> [EXCERPTED PASSAGE]
○ ○ ○ ○
J.B. Hunt earnings per share expected to fall 39% in second quarter
Lowell-based carrier J.B. Hunt Transport Services is expected to report a 39.4% decline in earnings per share for the second quarter of 2020 as freight volumes recovered over the period and analysts provided upgrades to the carrier’s stock.
On July 16, J.B. Hunt expects to release second-quarter earnings after the markets close, and based on a consensus of 20 analysts, earnings per share is projected to fall to 83 cents, from $1.37 in the same period in 2019. Revenue is expected to fall 11.2% to $2.01 billion, from $2.26 billion.
Over the second quarter, three analysts upgraded J.B. Hunt stock to buy, outperform or overweight, from hold, neutral and sector weight, respectively. The following are the analysts and dates of the stock updates: Argus Research, April 17; Baird, May 26; and KeyBanc, June 23.
At the start of the COVID-19 pandemic in mid-March, the stock had closed as low as $75.18. It has since risen and closed July 6 at $120.84 and hit a 52-week high on Tuesday (July 7) at $125.14.
○ ○ ○ ○
Stored items:
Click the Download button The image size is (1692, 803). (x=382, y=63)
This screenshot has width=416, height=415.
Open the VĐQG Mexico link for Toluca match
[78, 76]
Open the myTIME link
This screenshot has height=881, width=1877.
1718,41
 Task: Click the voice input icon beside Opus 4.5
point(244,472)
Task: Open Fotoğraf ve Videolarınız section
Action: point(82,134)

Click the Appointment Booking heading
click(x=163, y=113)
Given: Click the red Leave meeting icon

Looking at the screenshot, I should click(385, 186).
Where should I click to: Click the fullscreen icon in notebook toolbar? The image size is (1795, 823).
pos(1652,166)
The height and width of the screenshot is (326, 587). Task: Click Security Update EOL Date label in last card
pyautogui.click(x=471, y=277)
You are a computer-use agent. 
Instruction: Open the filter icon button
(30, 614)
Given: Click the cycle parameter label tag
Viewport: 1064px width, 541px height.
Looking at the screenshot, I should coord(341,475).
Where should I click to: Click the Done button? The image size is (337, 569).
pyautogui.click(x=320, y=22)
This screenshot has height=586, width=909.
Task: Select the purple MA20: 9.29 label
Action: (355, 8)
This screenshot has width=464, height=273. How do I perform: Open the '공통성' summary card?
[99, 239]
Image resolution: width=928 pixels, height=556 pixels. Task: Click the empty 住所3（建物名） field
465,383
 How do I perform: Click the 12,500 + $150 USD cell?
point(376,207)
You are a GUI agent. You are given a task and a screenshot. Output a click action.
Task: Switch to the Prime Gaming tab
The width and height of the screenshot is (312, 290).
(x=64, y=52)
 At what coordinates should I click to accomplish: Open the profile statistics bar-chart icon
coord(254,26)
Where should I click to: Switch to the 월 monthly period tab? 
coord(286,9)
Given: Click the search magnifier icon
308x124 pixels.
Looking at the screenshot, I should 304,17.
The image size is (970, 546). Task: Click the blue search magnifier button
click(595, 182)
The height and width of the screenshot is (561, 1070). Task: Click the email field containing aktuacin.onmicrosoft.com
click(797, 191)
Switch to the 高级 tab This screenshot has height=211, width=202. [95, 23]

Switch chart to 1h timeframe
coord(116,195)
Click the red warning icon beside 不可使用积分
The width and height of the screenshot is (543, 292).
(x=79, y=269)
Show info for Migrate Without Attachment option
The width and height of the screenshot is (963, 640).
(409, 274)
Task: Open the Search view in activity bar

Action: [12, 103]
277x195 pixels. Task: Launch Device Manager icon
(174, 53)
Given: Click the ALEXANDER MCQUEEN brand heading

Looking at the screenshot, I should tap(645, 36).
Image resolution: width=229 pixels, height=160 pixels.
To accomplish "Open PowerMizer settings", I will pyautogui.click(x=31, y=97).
○ ○ ○ ○
> [PROBLEMS AND TASKS]
1 > Answer these questions using the J.B. Hunt earnings article:
(a) How many analysts make up the consensus behind the earnings-per-share projection?
(b) Which firm upgraded J.B. Hunt stock on May 26?
(c) At what price did the stock hit its 52-week high?
2 > Carry the J.B. Hunt earnings article forward from its final sentence.

> [ANSWERS FOR EACH ITEM]
1 >
(a) 20 analysts.
(b) Baird.
(c) $125.14.

2 >
In its report, Baird analysts had increased its 12-month target price for the stock to $125, from $115, and noted that investor sentiment had fallen to the lowest point in a decade. Stock performance and sentiment have been tied to declining growth and margin expectations in the carrier’s intermodal segment, which comprised 52% of its revenue in 2019, said senior research analyst Benjamin Hartford and research analyst Andrew Reed, both with Baird.
U.S. intermodal volumes declined 6.6%, or by 70,994 units, to 1 million containers and trailers in June, from the same month in 2019, according to the Association of American Railroads. Rail and intermodal volumes have been slowly recovering since early May.
“By the end of June, freight loadings had improved by about 60,000 carload and intermodal units weekly over where they had been in late April,” said John Gray, senior vice president of the Association of American Railroads. “Leading the way upward was the intermodal business which, over the last two months, grew to match volumes last seen around the first of February.”
In the first half of 2020, intermodal volumes fell 10.6%, or by 732,697 containers and trailers, from the same period in 2019.
In a separate report, Hartford and Reed said investor sentiment had “firmed up” following the stock upgrade, and rising intermodal volumes in June contributed to the improvement. The risk with regard to second-quarter earnings per share can be attributed to margin pressure in intermodal as a result of “network imbalances,” the analysts said.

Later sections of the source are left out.